任务说明 |
改写下面所有行，把其中的“pixels”全部换成“px”，其余内容保持原样，答案中不要放入图片。

所给材料 |
════════

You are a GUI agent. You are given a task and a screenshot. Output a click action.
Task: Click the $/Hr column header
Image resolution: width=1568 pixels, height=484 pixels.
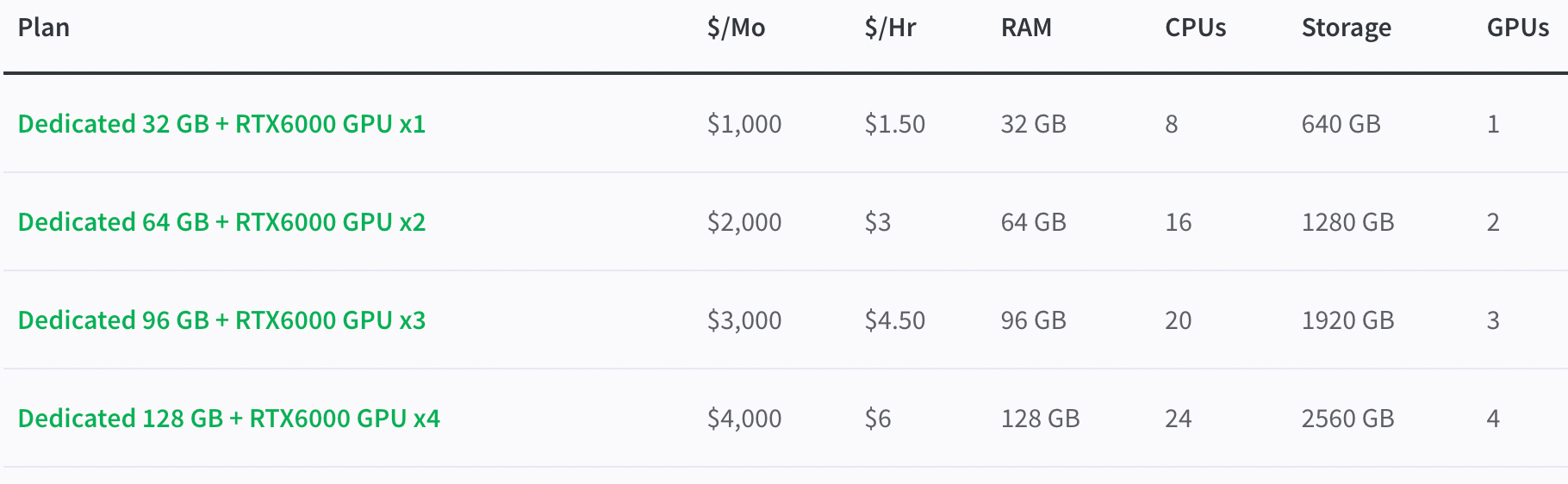(890, 28)
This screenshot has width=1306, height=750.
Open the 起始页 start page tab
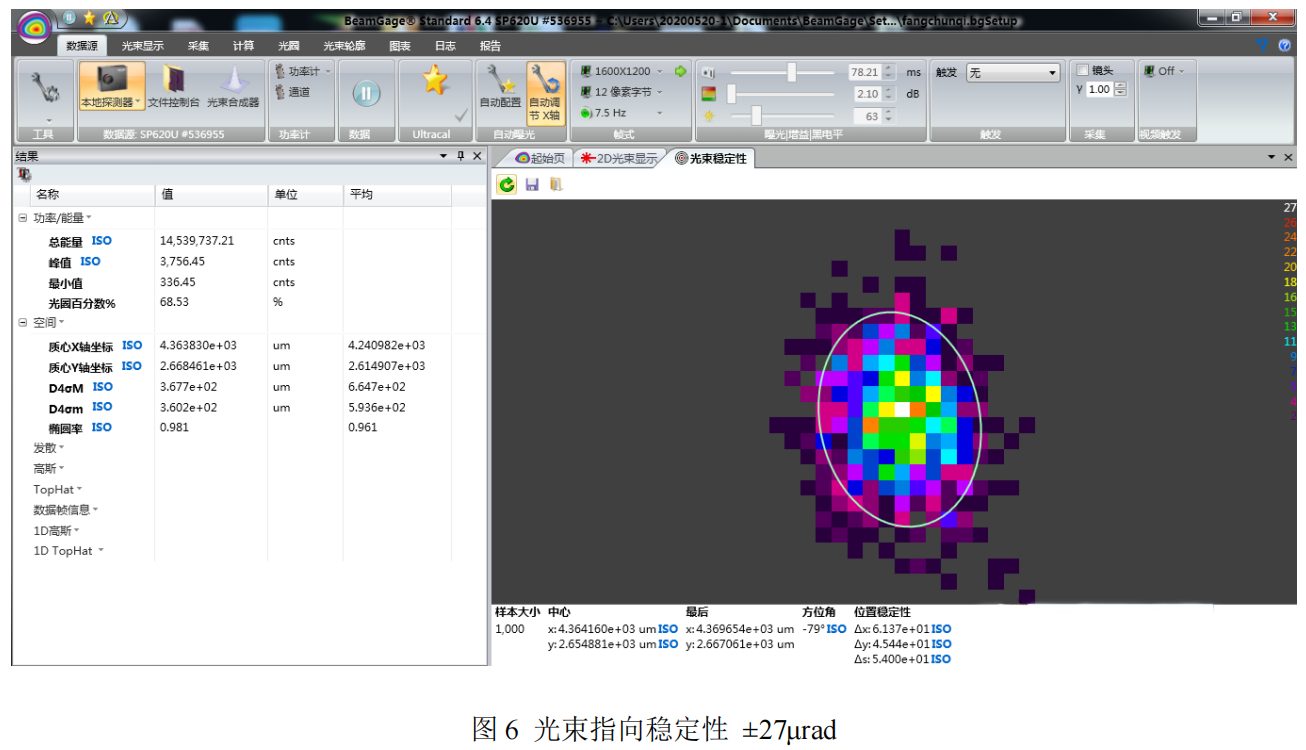coord(539,158)
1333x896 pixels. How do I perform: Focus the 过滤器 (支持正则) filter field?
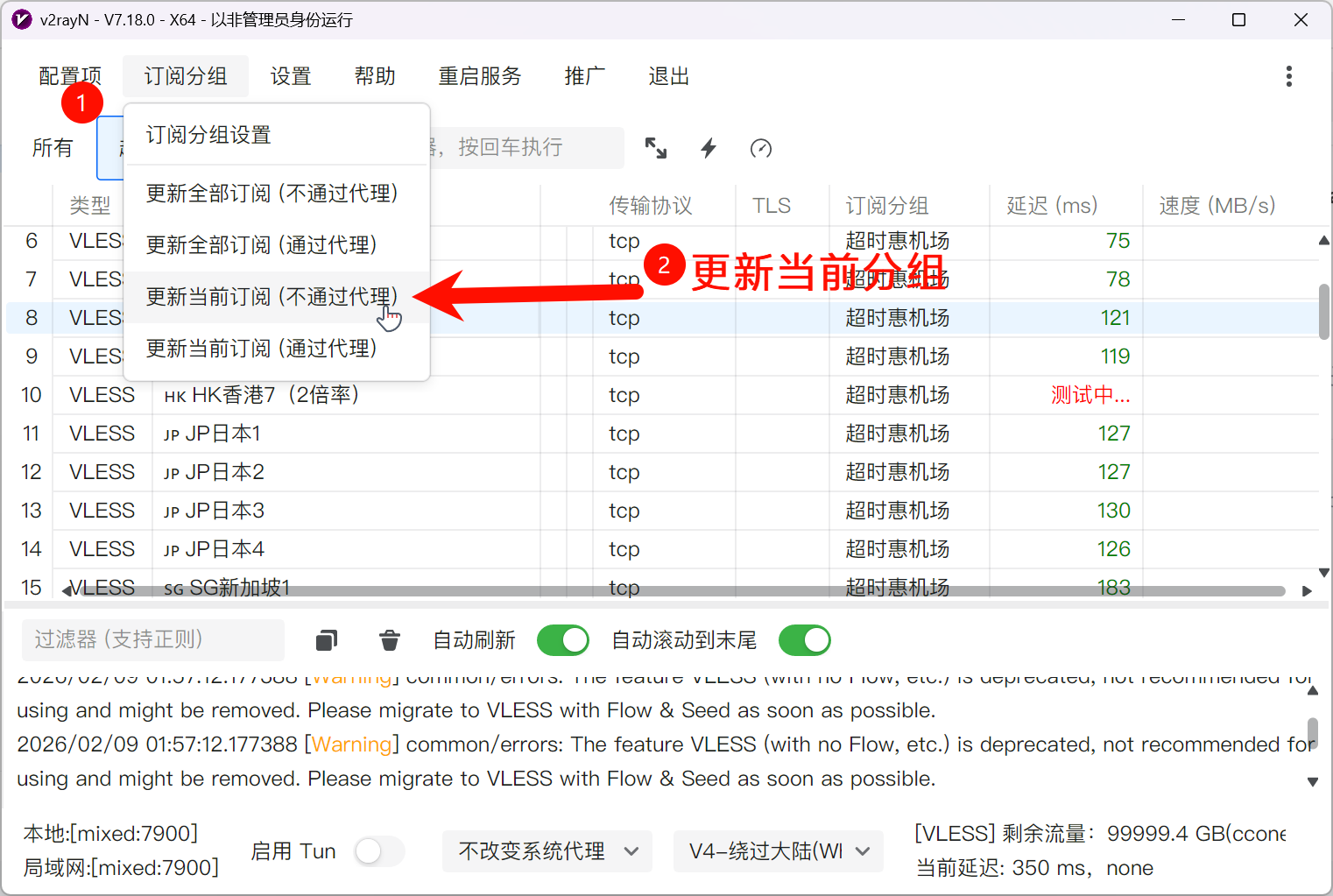[x=153, y=640]
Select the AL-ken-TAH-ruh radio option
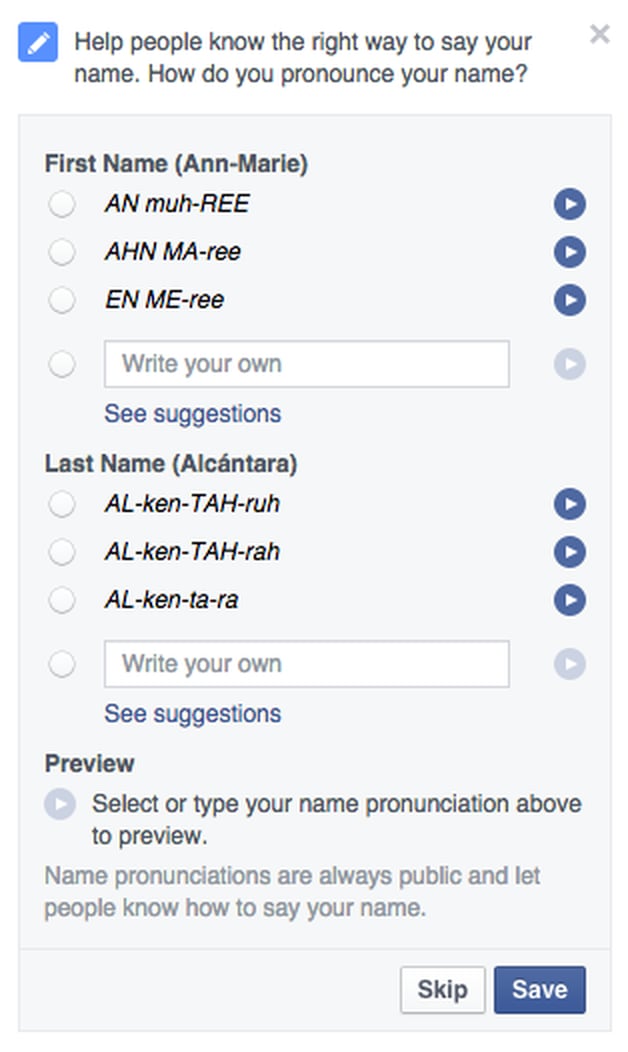The width and height of the screenshot is (628, 1052). click(x=62, y=504)
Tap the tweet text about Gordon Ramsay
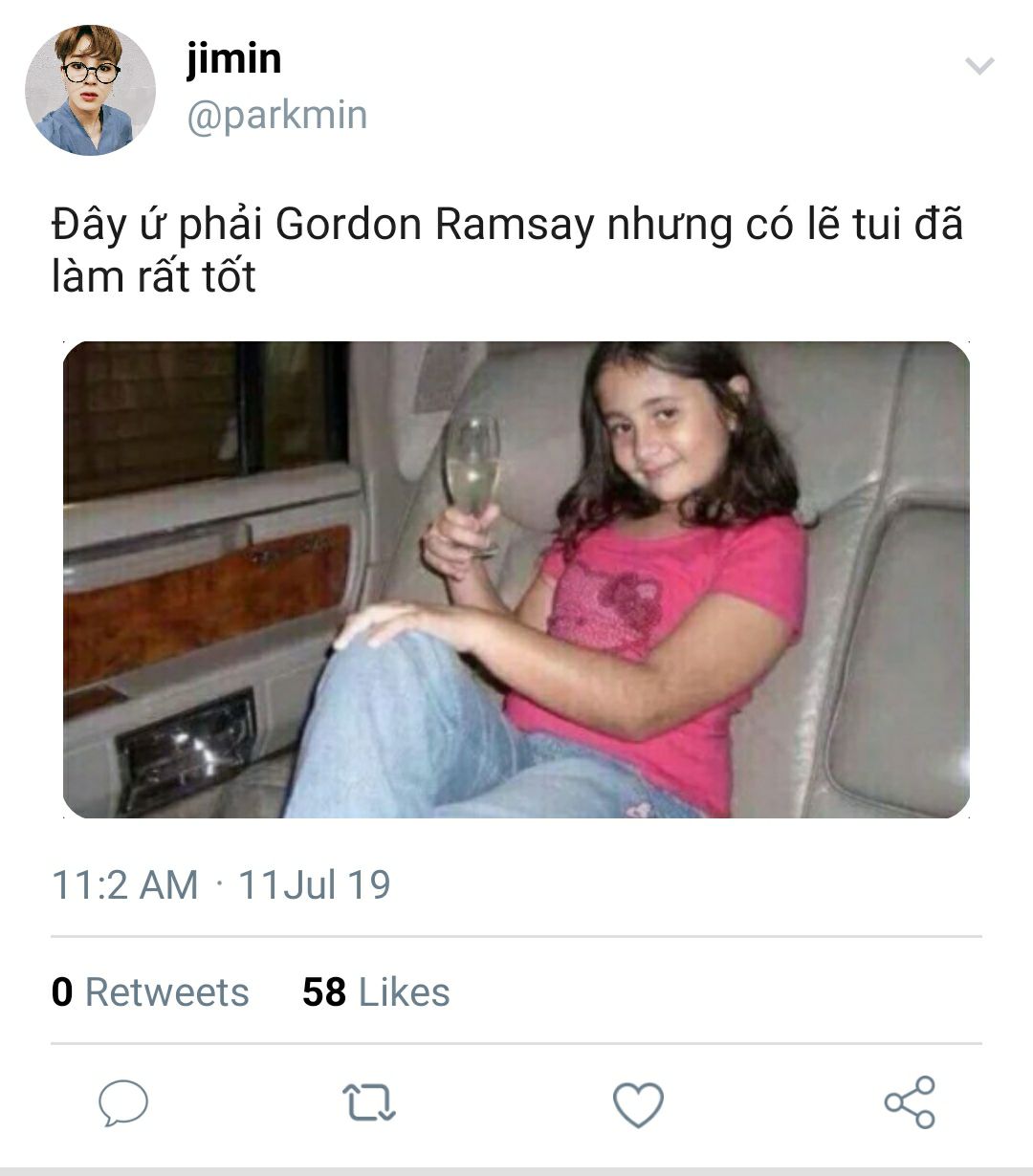This screenshot has width=1033, height=1176. (507, 250)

════════

参考答案 |
You are a GUI agent. You are given a task and a screenshot. Output a click action.
Task: Click the $/Hr column header
Image resolution: width=1568 px, height=484 px.
(890, 28)
This screenshot has width=1306, height=750.
Open the 起始页 start page tab
coord(539,158)
1333x896 px. How do I perform: Focus the 过滤器 (支持正则) filter field?
[x=153, y=640]
Select the AL-ken-TAH-ruh radio option
The width and height of the screenshot is (628, 1052). click(x=62, y=504)
Tap the tweet text about Gordon Ramsay
This screenshot has width=1033, height=1176. (507, 250)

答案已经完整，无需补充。